Mesothelioma surgery improves quality of life
Although surgery can prolong the lives of patients with an aggressive type of cancer called malignant pleural mesothelioma, many patients avoid the operation for fear it will degrade their quality of life.
But a study led by a Loyola Medicine thoracic surgeon has found just the opposite: Patients who underwent an operation called pleurectomy and decortication (PD) generally reported their quality of life improved after surgery.
Wickii Vigneswaran, MD, presented the study during the 2016 annual meeting of the American Society of Clinical Oncology. Dr. Vigneswaran is division director of thoracic surgery and a professor in the department of thoracic and cardiovascular surgery of Loyola University Chicago Stritch School of Medicine.
Malignant pleural mesothelioma is caused by environmental factors such as exposure to asbestos as well as a genetic predisposition to the cancer. It develops in the pleura, the thin layer of tissue surrounding the lungs. As the tumor grows, it restricts the lungs, typically causing shortness of breath, fatigue, weight loss and/or chest discomfort and pain. In PD surgery, the pleura is removed. While the procedure cannot cure mesothelioma, it can help control the buildup of fluid, improve breathing and lessen cancer pain.
Dr. Vigneswaran and colleagues administered a cancer quality-of-life survey known as the EORTC QLQ-C30 to 114 mesothelioma patients who underwent PD surgery. The median age was 70, with a range of 50 to 88. Prior to surgery, 31 percent of the patients had a performance status score of 0 (fully functional); 65 percent had a performance status score of 1 (able to do light house work or office work); and 4 percent had a performance status of 2 (ambulatory and capable of self-care, but unable to work). Following surgery, all patients were surveyed at 1 month, 4-5 months, 7-8 months and 10-11 months.
The quality of life survey measured overall functioning (physical, emotional, cognitive, etc.); general symptoms (fatigue, nausea/vomiting and pain); individual items (shortness of breath, diarrhea, insomnia, constipation and financial difficulties) and overall health.
■ ■ ■
* _Activity_:
In the mesothelioma surgery article, how many patients who underwent PD surgery were given the quality-of-life survey?

* _Given data_:
■ ■ ■
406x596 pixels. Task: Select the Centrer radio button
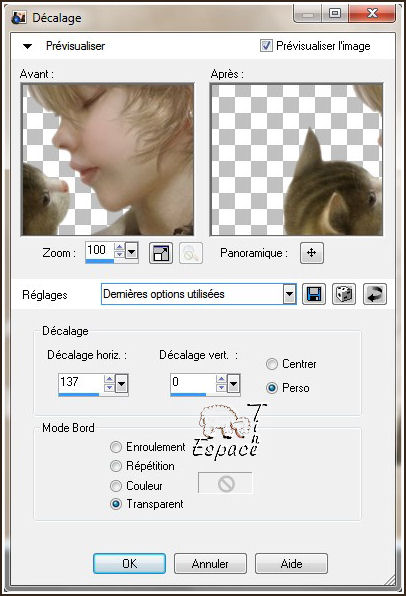tap(271, 364)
■ ■ ■
* _Exercise output_:
114 patients.